Exercise data:

Content starts

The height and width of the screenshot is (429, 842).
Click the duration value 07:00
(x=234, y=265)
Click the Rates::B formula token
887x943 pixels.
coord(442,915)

Content ends
Content starts

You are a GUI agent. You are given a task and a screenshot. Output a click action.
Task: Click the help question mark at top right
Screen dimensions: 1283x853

Content ends

Problem to solve: Whenever the word "screenshot" occurs in a line above, copy that line.

Response:
The height and width of the screenshot is (429, 842).
You are a GUI agent. You are given a task and a screenshot. Output a click action.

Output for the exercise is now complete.